What a glorious start to July we have had.  Hot, sunny, breezy days, with the odd spectacular thunder storm thrown in to lay the dust, and cool over-heating crops down.  Showers for another week would just allow the crops to ripen without dying off too suddenly and will assist the winter and spring barleys in achieving malting quality.  The forecast from late July to the first half of August looks promising at the moment but perhaps it would not be a good idea to make that prediction.

All crops are ripening well.  The rape should be sprayed off any day now which will allow us to start combining it from 28th July, just after finishing the winter barley.  All of the latter is at Mickfield and Mill Green this year so apologies in advance if you get caught behind trailer loads of bales coming home!  We have a busy week next week going through the final checks on the machinery before starting harvest, also a final chance to clear some of the tasks waiting on the desk, for a wet day, to be done.

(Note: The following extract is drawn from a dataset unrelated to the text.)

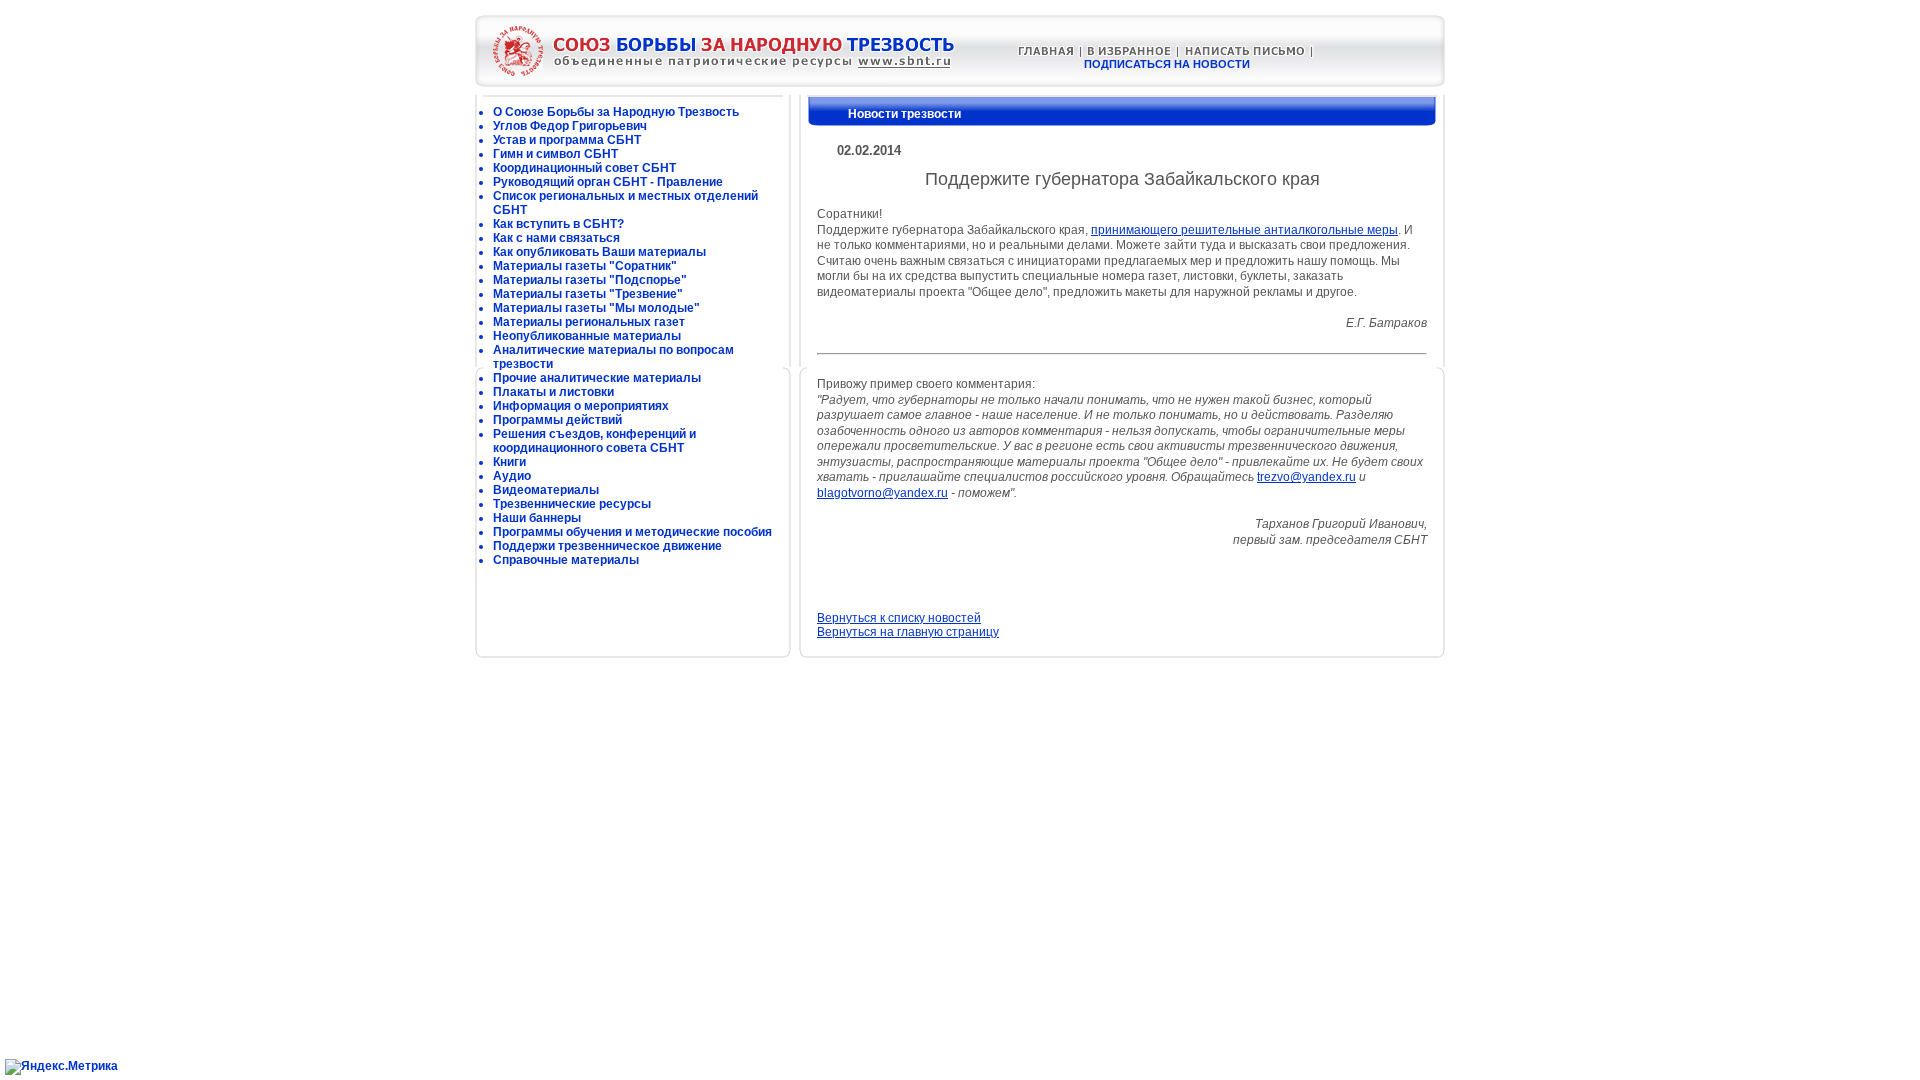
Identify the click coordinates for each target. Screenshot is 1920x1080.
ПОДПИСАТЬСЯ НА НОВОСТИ (1167, 64)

We have had quite a rewarding month with the farm’s wildlife since the last notes.  Firstly we have seen and heard Turtle doves, as usual, on the meadow near Broughton Hall.  These delicate little doves have had a particularly hard time over the last few decades and have declined so severely that High Suffolk is one of their only strongholds.  Although, one can hardly call a couple of pairs on several hundred acres, a ‘stronghold’.  Our own Suffolk Farming and Wildlife  group have done some interesting research on the reasons for their decline.  Apparently they have reduced from rearing two broods of two chicks to only one each summer.  The main reason for this is that their favourite early food source of knot grass and chickweed seeds have become less available in early May when they arrive as farming has become cleaner, and crops grown, less varied.  Later in the season there is plenty of rape seed and spilt grain for them but by then they have abandoned the hope of a second brood and are stocking up for the journey back to Africa.  Also they need three metre high hawthorn and plenty of water near-by in order to nest and rear their brood.  Funnily enough these requirements are found in high clay-land Suffolk, which has a greater density of farm ponds than almost anywhere else in the country, right in the middle of some of the most intensely farmed land around!  So we may be sowing weeds next year for Turtle Doves!! Summer would not be the same without their soft call on a warm evening.

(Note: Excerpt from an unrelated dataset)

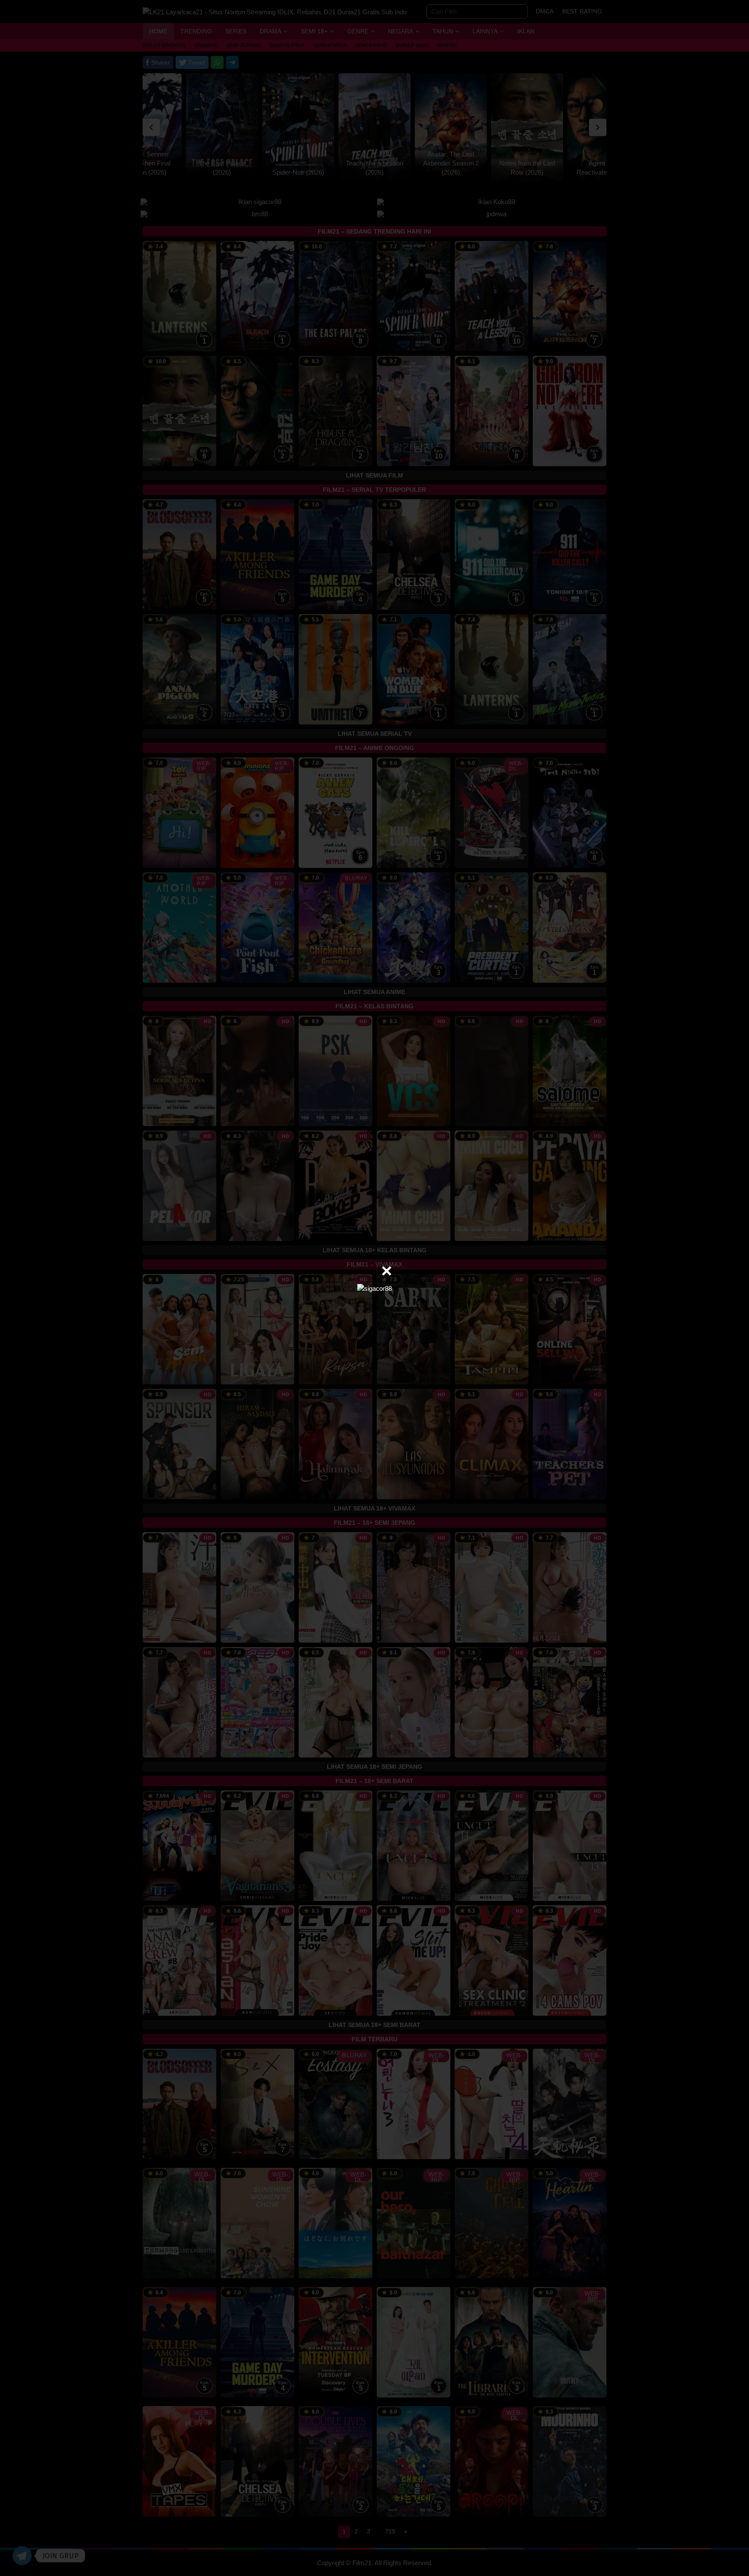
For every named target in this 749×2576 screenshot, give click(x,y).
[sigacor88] (374, 1287)
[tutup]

Other red list species which seem to like our ‘arable deserts’ are water voles in the moat, which are so numerous that one daughter was sure we were infested by rats.  Spotted fly catchers are nesting in the garden again, swifts in the house roof, hare with leverets on the meadow, barn owls and little owls both in the straw shed and, real treat for my birthday, the first red kite I have seen over head in Stonham as I knocked back a celebratory drink of Albert Ale!  Like I said – a glorious start to July.